Reproduce the part of the data that opens with the line containing "The image size is (1497, 812)." and closes with the line containing "coord(39,163)", keeping every line unchanged.

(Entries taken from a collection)

· · · · ·

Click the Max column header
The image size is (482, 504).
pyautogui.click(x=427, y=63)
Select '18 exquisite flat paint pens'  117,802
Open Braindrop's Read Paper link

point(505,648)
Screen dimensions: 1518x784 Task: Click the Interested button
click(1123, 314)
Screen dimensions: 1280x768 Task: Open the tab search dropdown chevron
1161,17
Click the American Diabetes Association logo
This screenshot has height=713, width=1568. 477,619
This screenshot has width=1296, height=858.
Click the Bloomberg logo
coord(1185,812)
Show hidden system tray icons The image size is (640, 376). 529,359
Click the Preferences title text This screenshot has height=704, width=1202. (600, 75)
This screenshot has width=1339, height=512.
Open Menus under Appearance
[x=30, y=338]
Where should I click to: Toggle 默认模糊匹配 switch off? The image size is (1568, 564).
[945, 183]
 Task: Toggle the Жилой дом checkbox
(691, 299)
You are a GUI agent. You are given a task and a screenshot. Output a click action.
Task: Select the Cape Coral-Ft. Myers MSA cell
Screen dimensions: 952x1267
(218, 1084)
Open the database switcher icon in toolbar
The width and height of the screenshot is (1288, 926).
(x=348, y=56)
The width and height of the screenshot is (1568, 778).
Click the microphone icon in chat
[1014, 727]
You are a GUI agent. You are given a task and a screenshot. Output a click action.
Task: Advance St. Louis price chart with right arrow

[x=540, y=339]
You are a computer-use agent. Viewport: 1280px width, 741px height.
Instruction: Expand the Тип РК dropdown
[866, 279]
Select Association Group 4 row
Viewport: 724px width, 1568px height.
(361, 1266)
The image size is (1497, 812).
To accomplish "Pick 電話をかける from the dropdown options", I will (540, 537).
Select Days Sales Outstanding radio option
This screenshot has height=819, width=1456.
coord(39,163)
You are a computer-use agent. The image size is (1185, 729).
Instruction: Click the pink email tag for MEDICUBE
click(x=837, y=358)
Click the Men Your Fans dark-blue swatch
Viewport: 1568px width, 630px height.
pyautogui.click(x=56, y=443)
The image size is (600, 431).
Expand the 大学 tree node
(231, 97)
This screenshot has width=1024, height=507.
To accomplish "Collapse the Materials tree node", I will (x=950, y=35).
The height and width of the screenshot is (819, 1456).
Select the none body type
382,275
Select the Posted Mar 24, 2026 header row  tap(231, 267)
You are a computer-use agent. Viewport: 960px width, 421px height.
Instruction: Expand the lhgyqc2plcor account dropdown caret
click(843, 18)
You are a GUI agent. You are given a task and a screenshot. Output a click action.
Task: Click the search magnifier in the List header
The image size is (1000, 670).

· · · · ·

_Answer for the task_:
The image size is (1497, 812).
To accomplish "Pick 電話をかける from the dropdown options", I will (540, 537).
Select Days Sales Outstanding radio option
This screenshot has height=819, width=1456.
coord(39,163)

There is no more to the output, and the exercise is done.